The last test is from 2019 which is still accurate but the world is changing and we have arrived at .NET 7.0 which is reason enough to spin up my test suite again and measure from .NET 4.8, 3.1, 5.0, 6.0 up to 7.0. The “old” articles are still relevant despite their age.
The following serializers are tested
Serializers with – in front are in maintenance mode.
New entries since 2019 are
- Google Protobuf
Which of these 23 serializers are in maintenance mode? Conditions (logical or) for maintenance mode are
- Last commit > 1 year
- It is archived
- All commits within one year changed no product code
- The author tells you to not use it
Maintenance mode serializers at the point of writing are:
- JIL (2019 last commit)
You can still look at them, but I would not use them for real products where future updates to e.g. .NET 8.0 or security fixes are mandatory.
What else is not recommended in 2022?
BinaryFormatter should nowhere used in production anymore because it allows, if you deserialize attacker controlled data, to open a shell on your box. See https://learn.microsoft.com/en-us/dotnet/standard/serialization/binaryformatter-security-guide.
The following serializers which are part of .NET Framework are unsafe:
- BinaryFormatter (System.Runtime.Serialization.Formatters.Binary)

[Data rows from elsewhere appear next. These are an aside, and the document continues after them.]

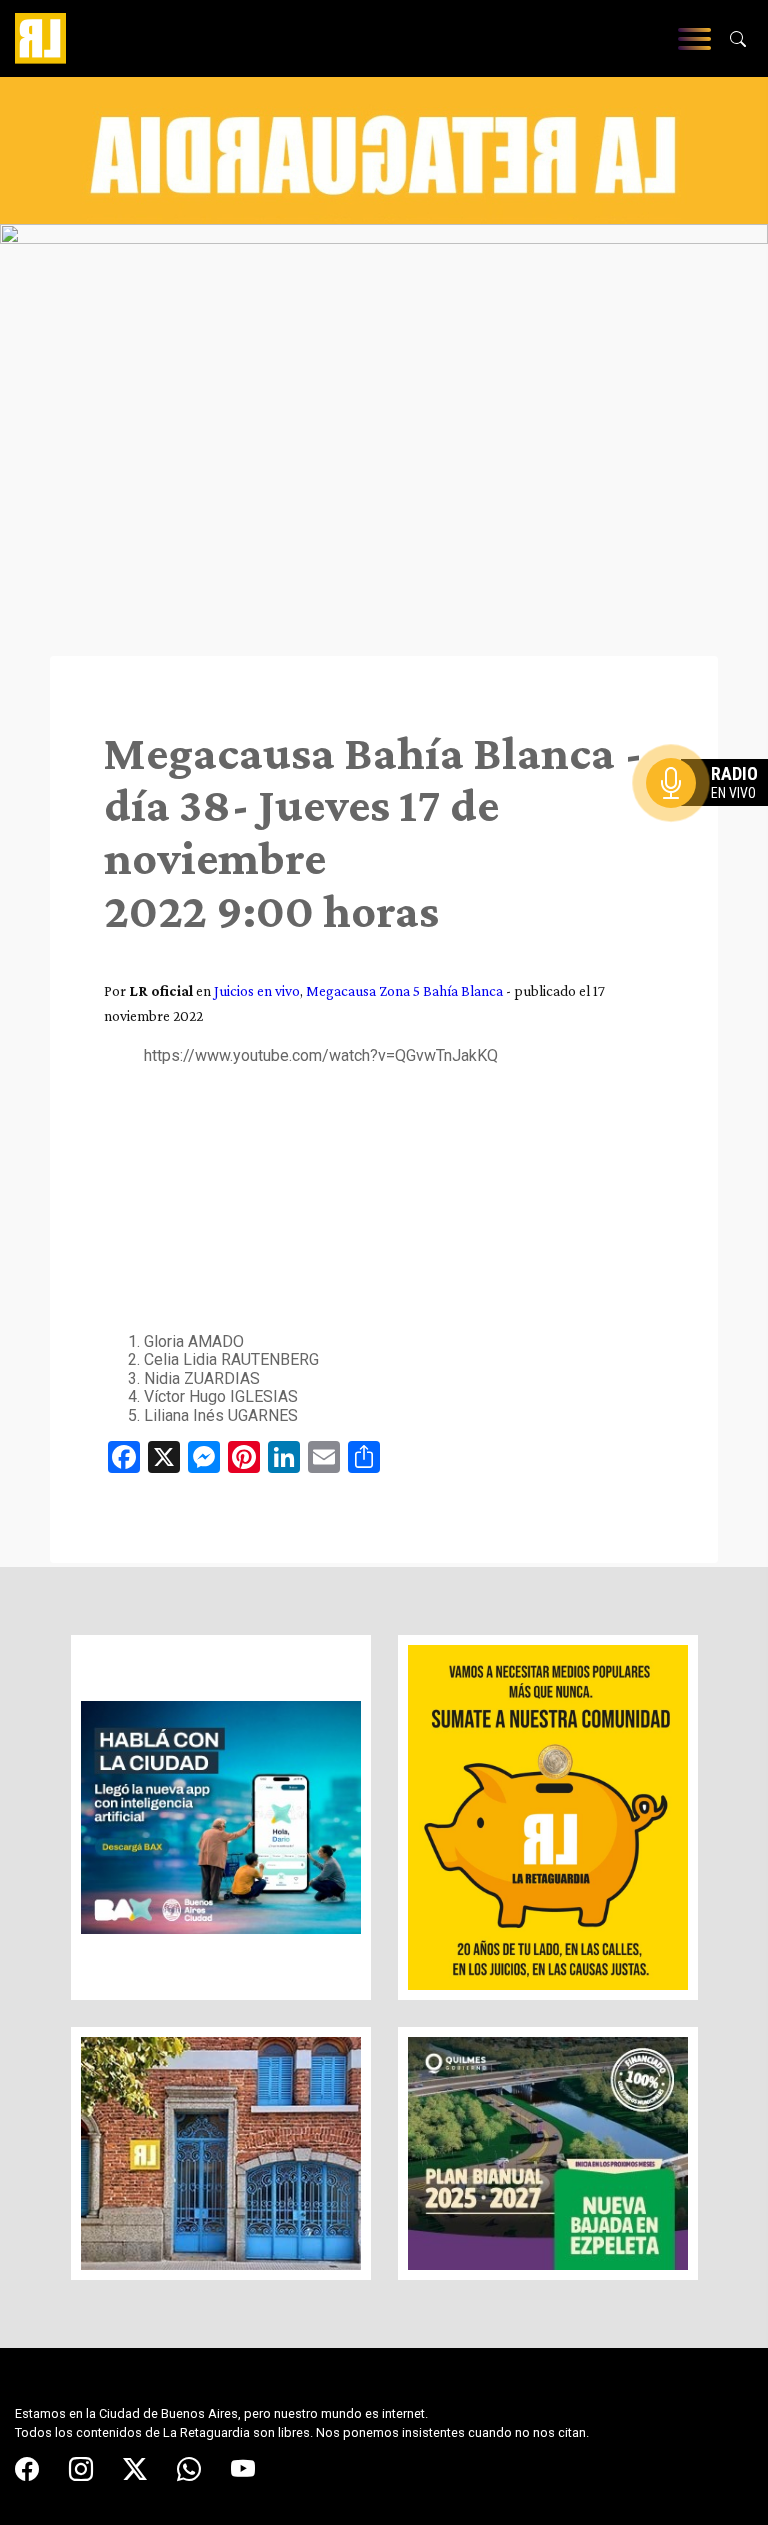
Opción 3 (712, 831)
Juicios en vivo (257, 990)
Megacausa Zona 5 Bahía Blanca (404, 990)
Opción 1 (712, 815)
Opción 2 (712, 823)
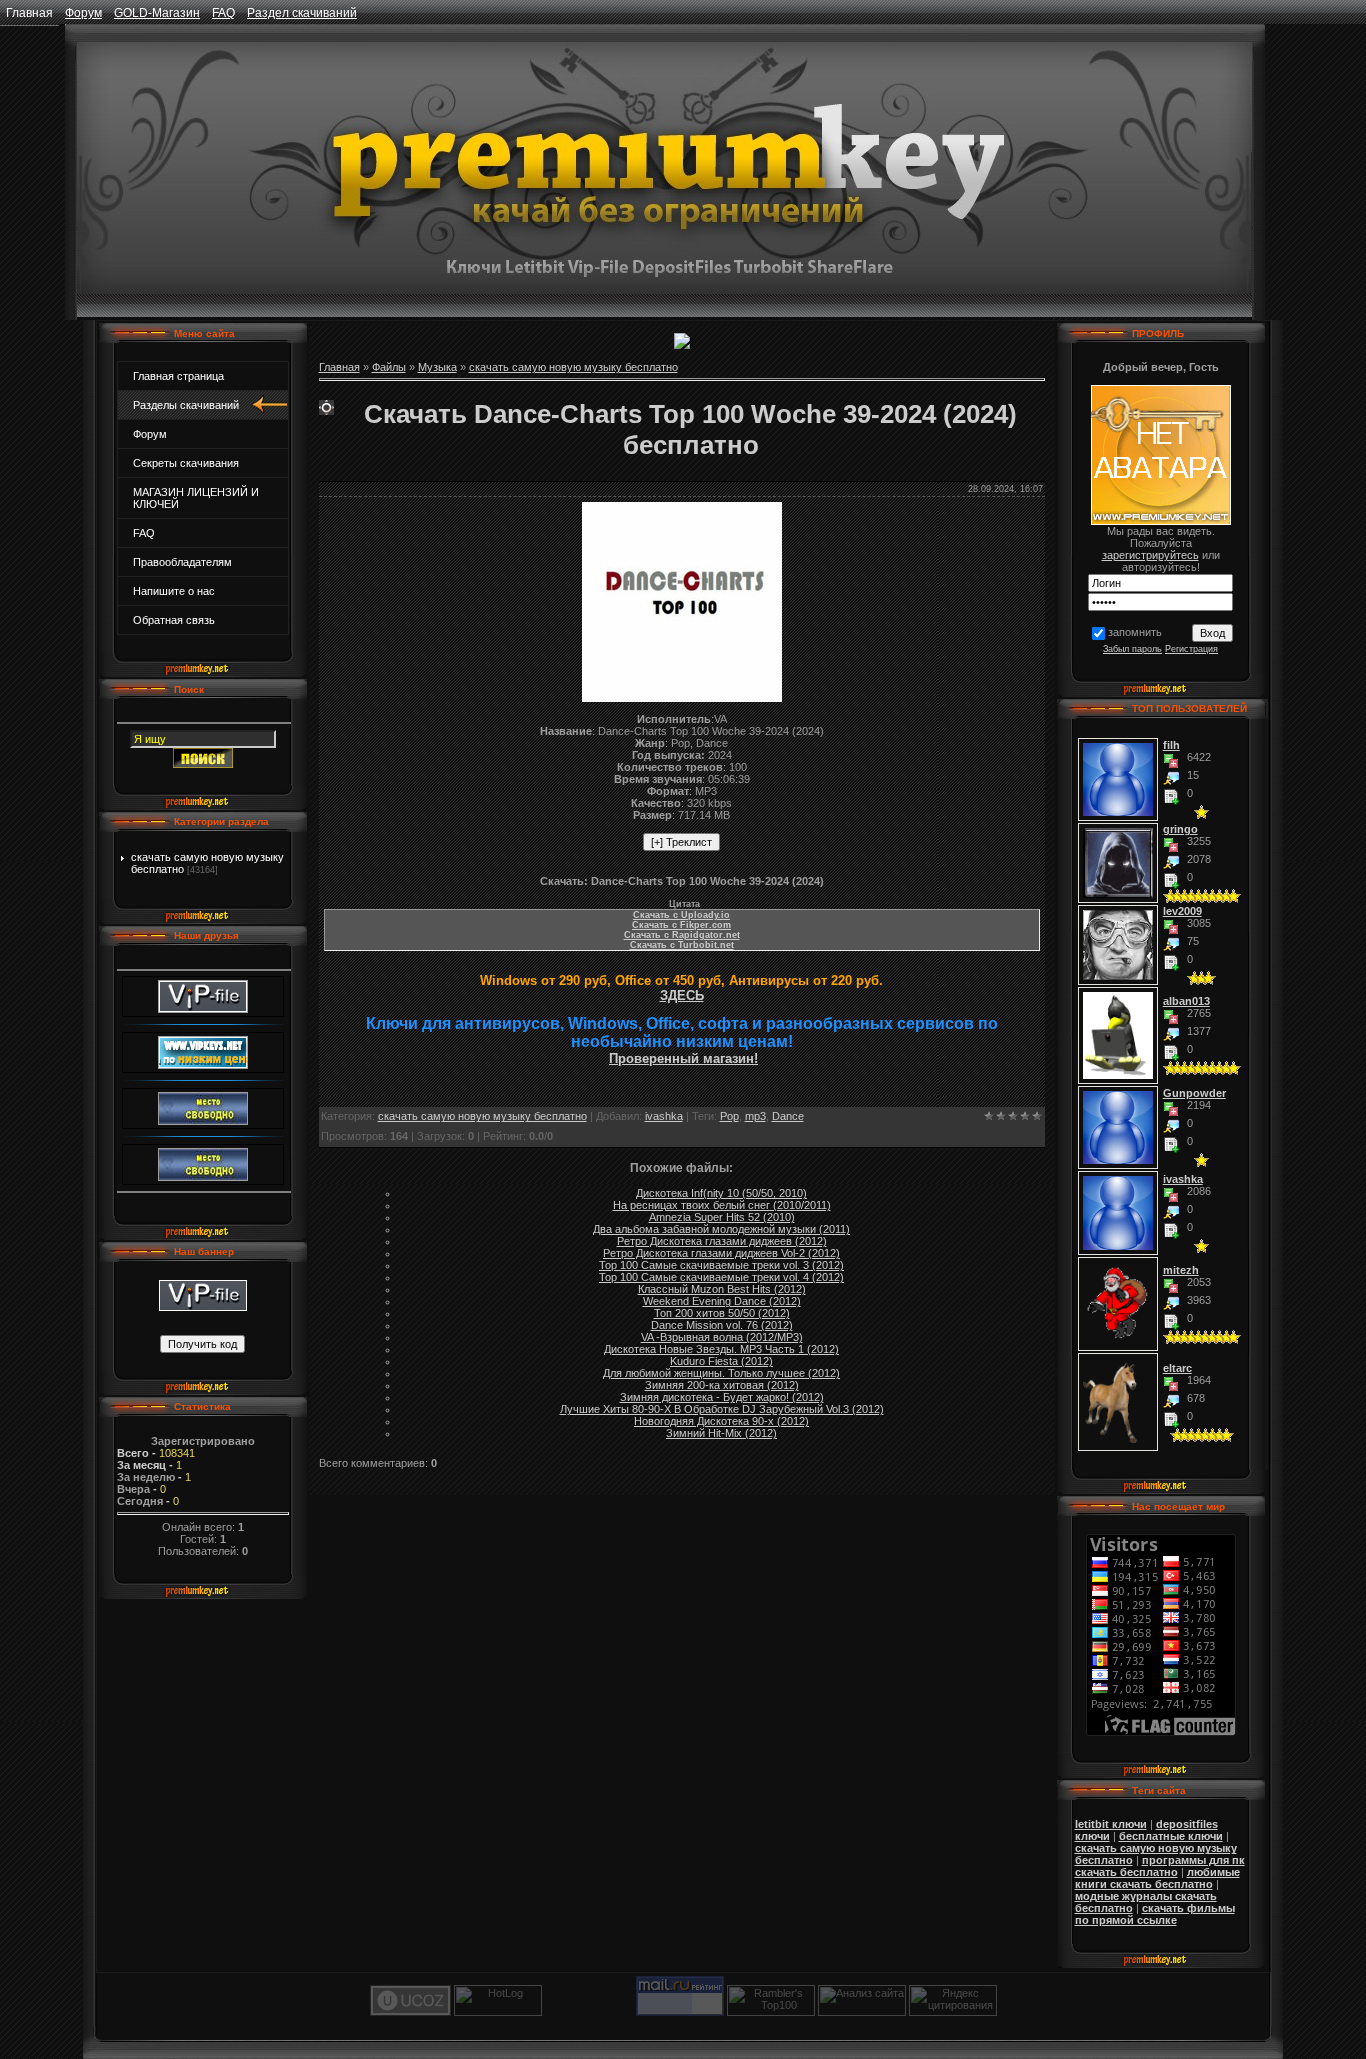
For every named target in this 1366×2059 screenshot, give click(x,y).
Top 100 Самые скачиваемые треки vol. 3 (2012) (721, 1265)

- SoapFormatter (System.Runtime.Serialization.Formatters.Soap obsolete since .NET 2.0)
- NetDataContractSerializer (System.Runtime.Serialization aka WCF)
- LosFormatter (System.Web.UI)
- ObjectStateFormatter (System.Web.UI)
I did write the SerializerTests test suite which makes it easy to test all these serializers. If you want to measure for yourself, clone the repository, compile it, execute RunAll.cmd and you get a directory with CSV files which you can graph as you like.

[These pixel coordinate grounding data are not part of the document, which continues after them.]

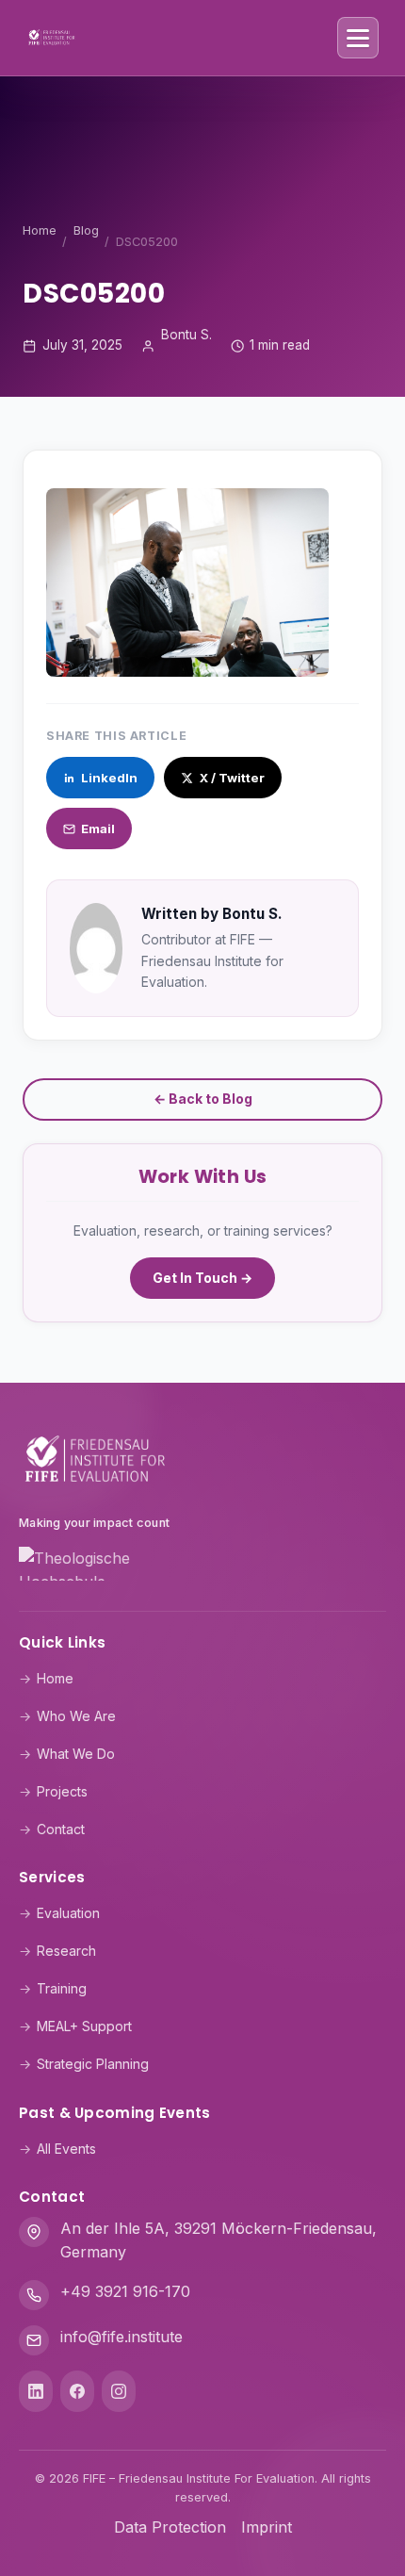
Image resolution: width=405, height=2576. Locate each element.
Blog (86, 230)
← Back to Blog (203, 1099)
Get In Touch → (202, 1278)
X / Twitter (232, 777)
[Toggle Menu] (358, 37)
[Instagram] (119, 2391)
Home (40, 230)
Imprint (266, 2527)
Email (98, 828)
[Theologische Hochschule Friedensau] (202, 1567)
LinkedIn (109, 777)
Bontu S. (186, 334)
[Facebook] (77, 2391)
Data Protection (170, 2527)
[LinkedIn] (36, 2391)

Tooling is getting better and I have also added profiling support so you can check oddities at your own if you call RunAll.cmd -profile you get ETW traces besides the CSV files. This assumes you have installed the Windows Performance Toolkit from the Windows SDK.
The winner in terms of serialize speed is again FlatBuffer which still has the lowest overhead, but you need to go through a more complex compiler chain to generate the de/serialization code.

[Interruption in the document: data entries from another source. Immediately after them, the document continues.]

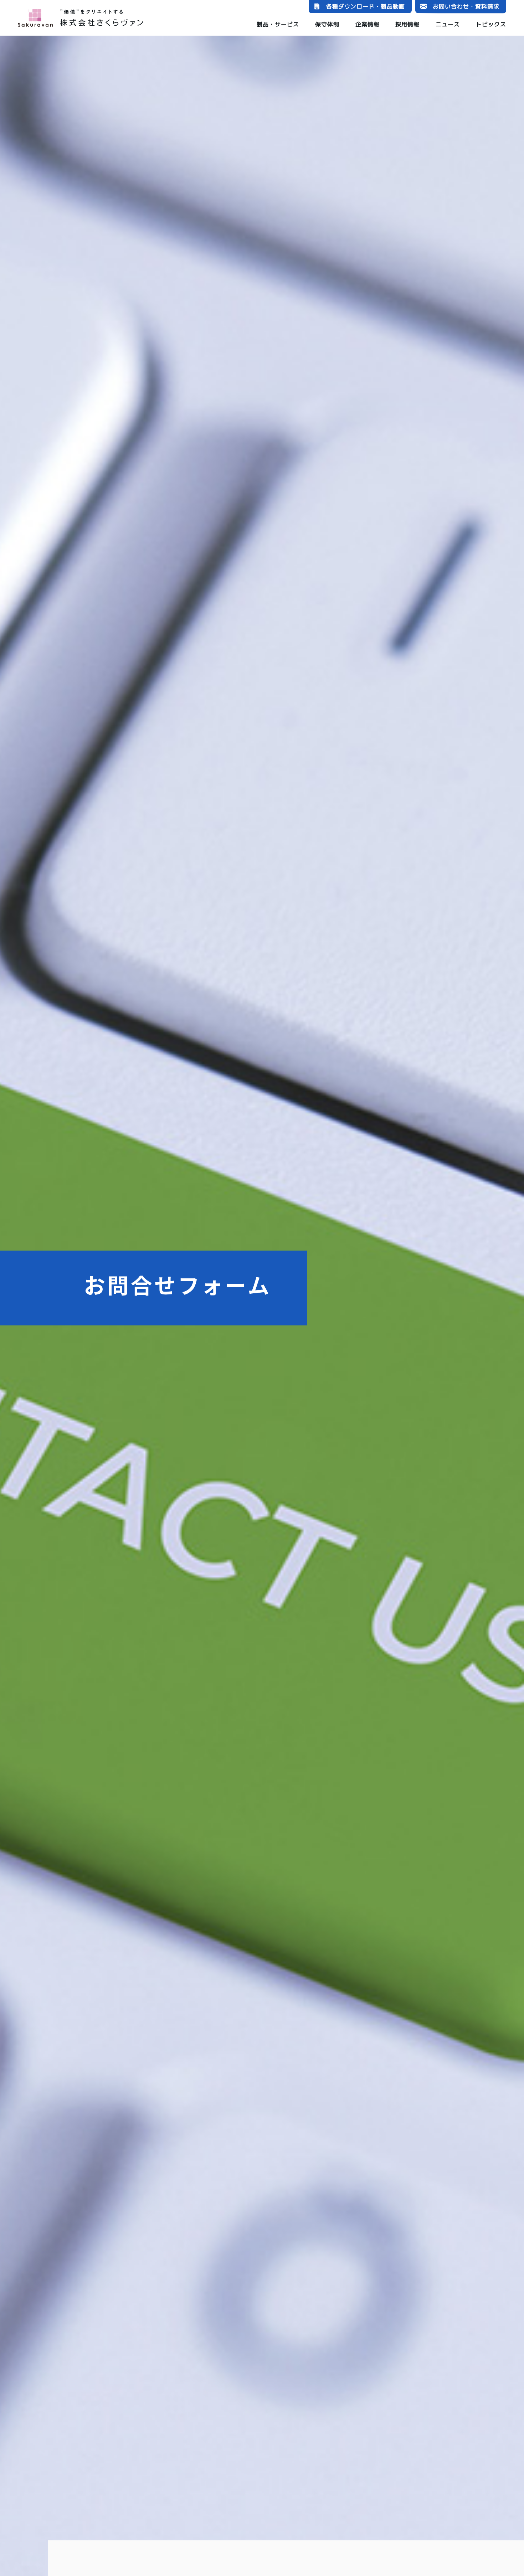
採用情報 (407, 24)
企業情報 (367, 24)
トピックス (491, 24)
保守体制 (327, 24)
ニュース (448, 24)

After discussions about the fairness how FlatBuffer should be tested I have changed how FlatBuffer performance is evaluated. Now we use an existing object (BookShelf) which is used as input to create a FlatBuffer object. Additionally it was mentioned that some byte buffer should also be part of the tested object. This moves FlatBuffer from rank 1 to 15, because the new test assumes you have an object you want to convert to the efficient FlatBuffer binary format. This assumption is reasonable, because few people will want to work with the FlatBuffer object directly. If you use the FlatBuffer object directly then the previous test results still apply.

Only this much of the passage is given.